:: PASSAGE ::
Workflow Basics
Creating Your First Workflow#
This section walks you through creating a simple workflow step-by-step.
Example Scenario: Sales Order Notification#
Business Requirement: When a new sales order is created with an amount over $10,000, send an email notification to the sales manager.
Step 1: Create the Workflow#
Navigate to Customization > Workflow > Workflows > New
Configure Basic Information:
- Name: High Value Sales Order Notification
- ID: customworkflow_high_value_so_notify
- Record Type: Sales Order
- Description: Notifies sales manager of high-value orders
Owner Settings:
- Owner Role: Administrator
- Owner: Select yourself or appropriate admin
Initiate On:
- Select: After Record Submit
- Context: Create
Click Save
Step 2: Add Initial State#
Every workflow needs at least one state.
On the workflow manager screen, click New State
Configure State:
- Name: Check Order Value
- Description: Evaluate if notification needed
- Workflow Entry: Check this box (makes this the starting state)
Click Save
Step 3: Add a Condition#
On the state, click the Conditions tab
Click New
Configure Condition:
- Type: Field Value Comparison
- Formula: {amount} > 10000
- Name: Amount Greater Than 10000
Click Save
Step 4: Add an Action#
On the state, click the Actions subtab
Click New Action
Configure Email Action:
- Type: Send Email
- Trigger On: Entry
- Execution Context: If workflow condition is true
Email Details:
- Recipient: Select sales manager or role
- Sender: From record (sales rep) or specific email
- Subject: High Value Sales Order Created - {tranid}
- Body:
A high-value sales order has been created: Order Number: {tranid}Customer: {entity}Amount: {amount}Sales Rep: {salesrep} Please review at: {url}Click Save
Step 5: Make Workflow Active#
- Return to the main workflow screen
- Check the Inactive box to toggle to Active
- Click Save
Step 6: Test the Workflow#
- Create a test sales order
- Set amount to $15,000
- Save the sales order
- Check that email is sent
- Create another order under $10,000
- Verify no email is sent
Understanding Workflow Elements#
Workflow Properties#
Name: User-friendly identifier (appears in lists)
ID: System identifier (used in scripts, must be unique)
Record Type: Which record type this workflow processes
Release Status:
- Testing: Can be edited freely
- Released: More restricted editing
Initiate On:
- Before Record Load
- Before Record Submit
- After Record Submit (most common)
- On Schedule
Trigger Type:
- Create
- Edit
- Delete
- Create or Edit
- All Events
State Properties#
Name: Clear description of what happens in this state
Position: Visual positioning in workflow manager
Workflow Entry: First state in workflow (only one per workflow)
:::
:: DATASET RECORDS ::
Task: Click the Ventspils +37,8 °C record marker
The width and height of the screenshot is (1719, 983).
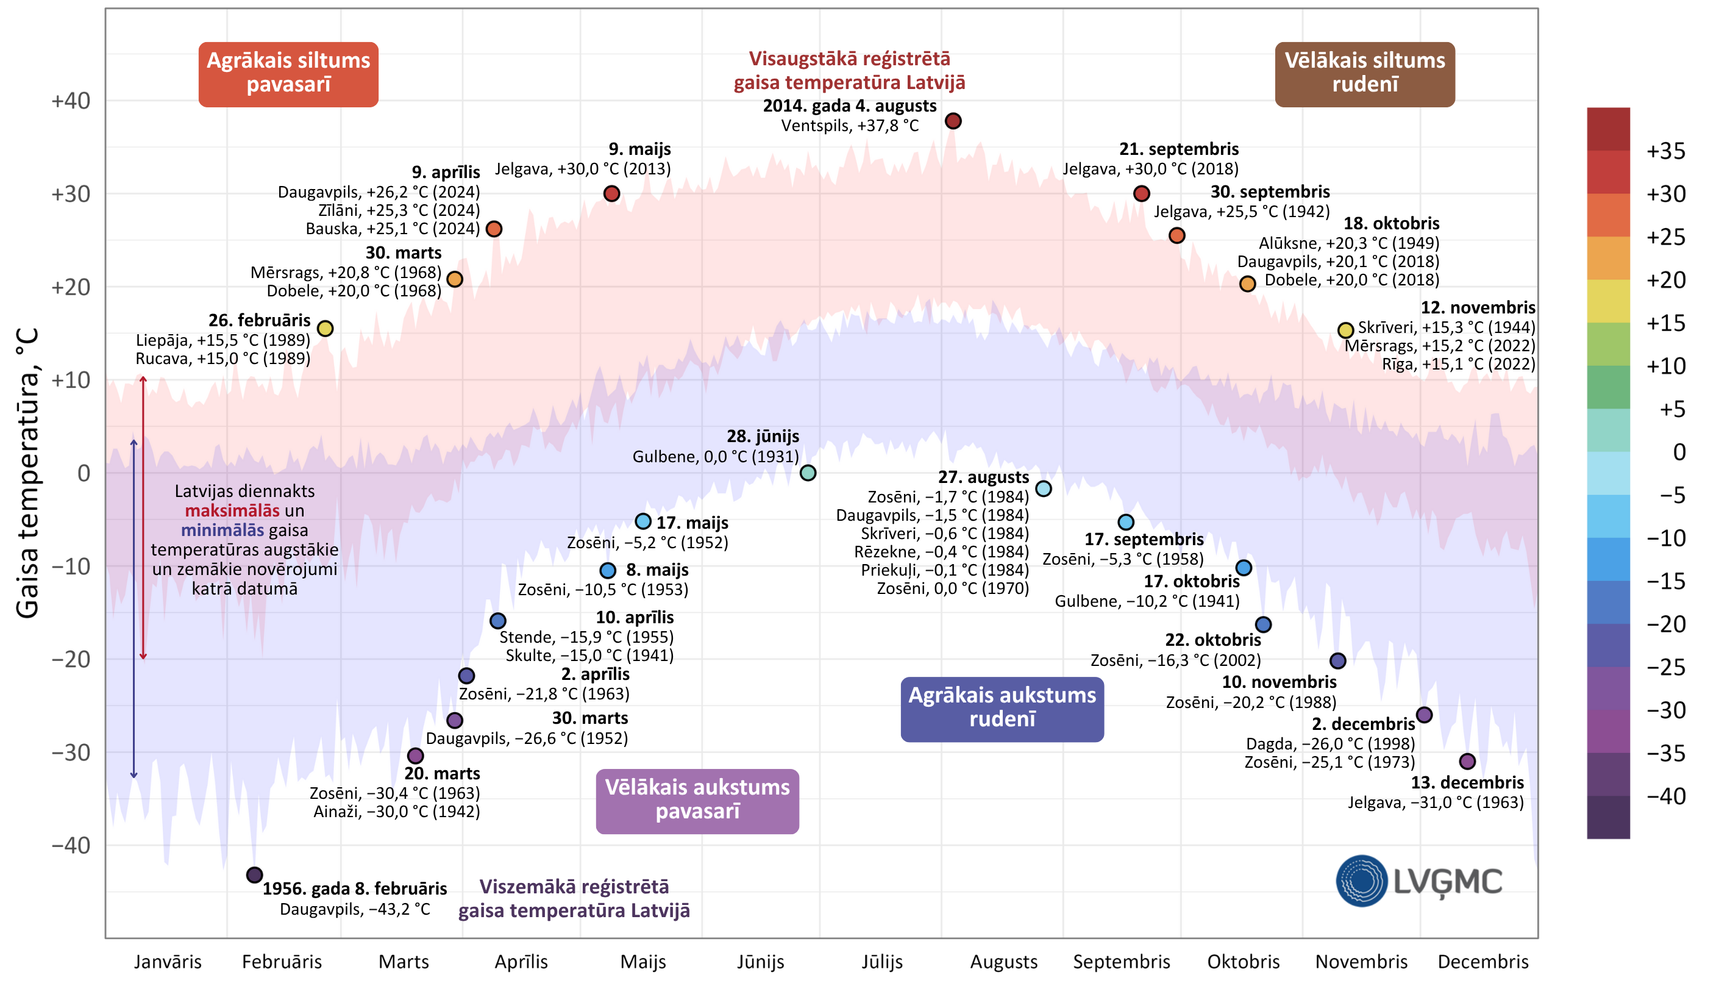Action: click(953, 121)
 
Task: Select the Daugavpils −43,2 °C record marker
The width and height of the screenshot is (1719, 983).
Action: click(254, 875)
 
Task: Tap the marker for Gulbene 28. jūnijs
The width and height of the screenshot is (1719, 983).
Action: click(808, 473)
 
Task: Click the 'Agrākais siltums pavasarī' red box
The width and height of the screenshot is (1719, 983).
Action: click(288, 74)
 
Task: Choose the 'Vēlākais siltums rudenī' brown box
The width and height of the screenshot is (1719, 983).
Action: click(1365, 74)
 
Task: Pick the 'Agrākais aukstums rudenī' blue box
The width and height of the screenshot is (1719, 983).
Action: click(1002, 709)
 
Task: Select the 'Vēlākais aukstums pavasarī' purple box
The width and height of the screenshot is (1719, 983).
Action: click(697, 801)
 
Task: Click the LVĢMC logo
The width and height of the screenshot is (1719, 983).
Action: click(1418, 881)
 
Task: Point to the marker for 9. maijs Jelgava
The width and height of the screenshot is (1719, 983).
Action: click(611, 194)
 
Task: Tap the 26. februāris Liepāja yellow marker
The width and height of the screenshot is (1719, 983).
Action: click(326, 329)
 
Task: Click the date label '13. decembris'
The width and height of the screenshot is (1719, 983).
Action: click(1467, 782)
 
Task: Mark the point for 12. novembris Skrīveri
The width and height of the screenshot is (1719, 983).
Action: click(1346, 330)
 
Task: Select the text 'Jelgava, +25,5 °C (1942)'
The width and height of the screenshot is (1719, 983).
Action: click(1241, 212)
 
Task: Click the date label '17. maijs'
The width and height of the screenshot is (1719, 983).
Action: click(692, 523)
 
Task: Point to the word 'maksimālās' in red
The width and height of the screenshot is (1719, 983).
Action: click(232, 511)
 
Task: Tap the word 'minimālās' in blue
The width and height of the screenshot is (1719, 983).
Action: click(222, 531)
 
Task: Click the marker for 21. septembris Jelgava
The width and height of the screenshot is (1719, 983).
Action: click(1142, 194)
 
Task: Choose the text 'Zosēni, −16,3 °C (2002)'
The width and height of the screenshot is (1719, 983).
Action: click(1176, 660)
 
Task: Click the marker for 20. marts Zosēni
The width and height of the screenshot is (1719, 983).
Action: click(416, 756)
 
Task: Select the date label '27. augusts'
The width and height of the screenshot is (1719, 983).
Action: click(983, 477)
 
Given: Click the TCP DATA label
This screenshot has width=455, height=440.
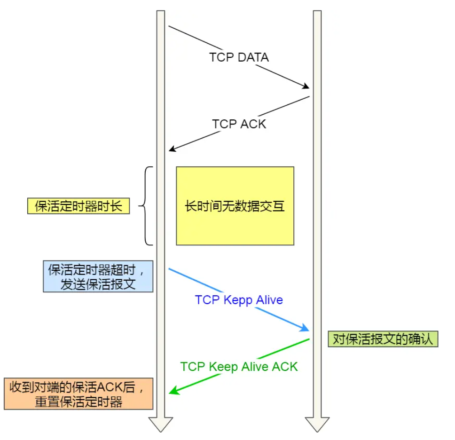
:::
_PARTS OF THE EXERCISE_.
A) Which Initiate On option does the workflow basics tutorial mark as the most common?
B) Proceed with the workflow basics tutorial, picking up right after its last line.

_THE ANSWERS_.
A) After Record Submit

B)
Workflow Exit: Ends workflow execution when reached
Entry Actions: Execute when entering this state
On Field Changed Actions: Execute when specific fields change
Exit Actions: Execute when leaving this state
Transition Properties#
To State: Which state to move to
Trigger Type:
- On Entry: Immediately upon entering current state
- On Field Change: When specific field values change
- On Schedule: At specified time/interval
- User Button: When user clicks custom button
Conditions: Rules that must be true for transition to occur
Workflow Execution Order#
Understanding the execution sequence is crucial:
Record Save Process#
Before Submit Workflow Triggers
- Validation
- Field updates
- Can prevent save
Record Validates
- Required fields
- Field validation
- Business rules
Record Saves to Database
After Submit Workflow Triggers
- Email notifications
- Record creation
- Field updates on saved record
Action Execution Order#
Within a state:
- Entry actions execute first
- On Field Changed actions (if field changes)
- Transition evaluation
- Exit actions (when transitioning)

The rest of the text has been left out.